İstanbul’da bir sokakta kahve almaya giderken yokuş aşağı yürüyen bir adamın dünyanın öbür ucunda anahtarını unuttuğu için eve yokuş yukarı geri dönen bir kadınla aynı çizgiyi oluşturduğunu görebilecek kadar yakından bakmaktan bahsediyorum.

Ya da sokakta birbirini tanımayan ama birbirine karşı yürüyen iki insanın onları bir araya getirmemek için direnen onlarca değişkene rağmen yan yana gelip birbirlerinin yanlarından geçerken çarpışan yıldızlarının patlamalarını görecek kadar yakından bakmaktan bahsediyorum.

Bir erkeğin aşık olduğu kadının saçlarını okşarken kadından erkeğe transfer olan saman yolunu görecek kadar yakından bahsediyorum. Çok çok yakından bahsediyorum… Yaşamın çizgilerini görebilecek kadar yakın.

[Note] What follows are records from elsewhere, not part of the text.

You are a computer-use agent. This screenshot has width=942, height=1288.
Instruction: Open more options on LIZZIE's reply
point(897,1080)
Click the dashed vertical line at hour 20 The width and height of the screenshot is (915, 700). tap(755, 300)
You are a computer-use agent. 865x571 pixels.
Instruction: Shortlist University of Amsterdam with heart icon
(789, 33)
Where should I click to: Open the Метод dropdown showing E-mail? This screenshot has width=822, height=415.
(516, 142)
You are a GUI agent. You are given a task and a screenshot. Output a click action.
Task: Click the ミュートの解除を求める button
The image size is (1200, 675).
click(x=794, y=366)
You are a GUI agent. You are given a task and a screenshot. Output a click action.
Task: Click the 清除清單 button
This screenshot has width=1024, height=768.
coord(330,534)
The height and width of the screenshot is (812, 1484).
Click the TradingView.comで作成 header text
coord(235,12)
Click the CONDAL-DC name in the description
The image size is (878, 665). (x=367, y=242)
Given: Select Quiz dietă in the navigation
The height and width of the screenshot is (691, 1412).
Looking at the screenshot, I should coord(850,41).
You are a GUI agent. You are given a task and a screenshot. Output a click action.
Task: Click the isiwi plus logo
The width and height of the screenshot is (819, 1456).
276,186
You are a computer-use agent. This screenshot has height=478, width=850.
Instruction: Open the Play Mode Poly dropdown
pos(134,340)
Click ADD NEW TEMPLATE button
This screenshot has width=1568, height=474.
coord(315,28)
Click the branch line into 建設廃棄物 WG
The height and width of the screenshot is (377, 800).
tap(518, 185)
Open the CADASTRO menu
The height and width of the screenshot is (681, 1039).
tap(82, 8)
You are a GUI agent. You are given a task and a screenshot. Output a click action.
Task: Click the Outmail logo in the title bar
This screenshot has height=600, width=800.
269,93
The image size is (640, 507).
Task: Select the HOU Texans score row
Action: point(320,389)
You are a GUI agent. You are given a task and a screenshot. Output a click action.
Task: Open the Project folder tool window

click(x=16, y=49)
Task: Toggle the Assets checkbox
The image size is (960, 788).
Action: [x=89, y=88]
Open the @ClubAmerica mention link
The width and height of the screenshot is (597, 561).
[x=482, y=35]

Çok çok uzaktan bakmak derken, otobüsle veya uçakla gidebileceğim kadar uzak değil. Bir saniyede gidebileceğim kadar çok çok uzaktan bahsediyorum. Tüm karmaşanın yerini derin bir sessizliğe bırakacağı kadar uzak bir yer burası. Yaşamın çizgilerini görebilecek kadar uzak.

Şimdi bu çok çok uzak ve çok çok yakının ortak noktasını görmeye davet ediyorum sizi. Orada bulduğunuz şey, yaşamın dansı olacak. Dans edemediğini söyleyen biri yerlere dökülen yıldızlarını göremeyecek kadar uzak mıdır kendine? Uzak dediysem, Nebula’nın bir insan gözüne benzediğini görecek kadar faydalı bir uzak değil, kendini unutacak kadar arada kalmış bir uzak olmalı bu.

Şimdi bu çok çok uzak ve çok çok yakının ortak noktasını görmeye davet ediyorum sizi. Orada bulduğunuz şey, yaşamın dansı olacak.

O zaman, yeterince yakından bakarsam, hayatın içinde bedenimin doğal şekilde tüm varoluşunun ve hatta bedenimin diğer bedenlerle çizdiği tüm çizgilerin de bir koreografinin parçaları olduğunu görebilir miyim? Yani biz aslında her gün birlikte dans etmek için uyanıyor olabilir miyiz? Dans edebilmek olabilir mi asıl yaşam amacımız?

Çünkü dans müziğe uygun yazılmış bir hareket dizisi değil, her gün olan bir şeydir desem ne düşünürsünüz? Dans, yaşamın kendisidir ve zihne sıkışıp kalmış insan dışında her şey dans eder desem? Ve yaşamın müziğinin her an, her dakika bu dansa eşlik ettiğini de duyabiliyor musunuz?

İşte 19 Eylül- 19 Kasım tarihleri arasında Atelier Muse’un düzenlediği Find Your Calling İstanbul sanatçı rezidans programının bir parçası olan Life’s Line (Yaşamın Çizgileri) projesinden bu keşiflerle ayrıldım.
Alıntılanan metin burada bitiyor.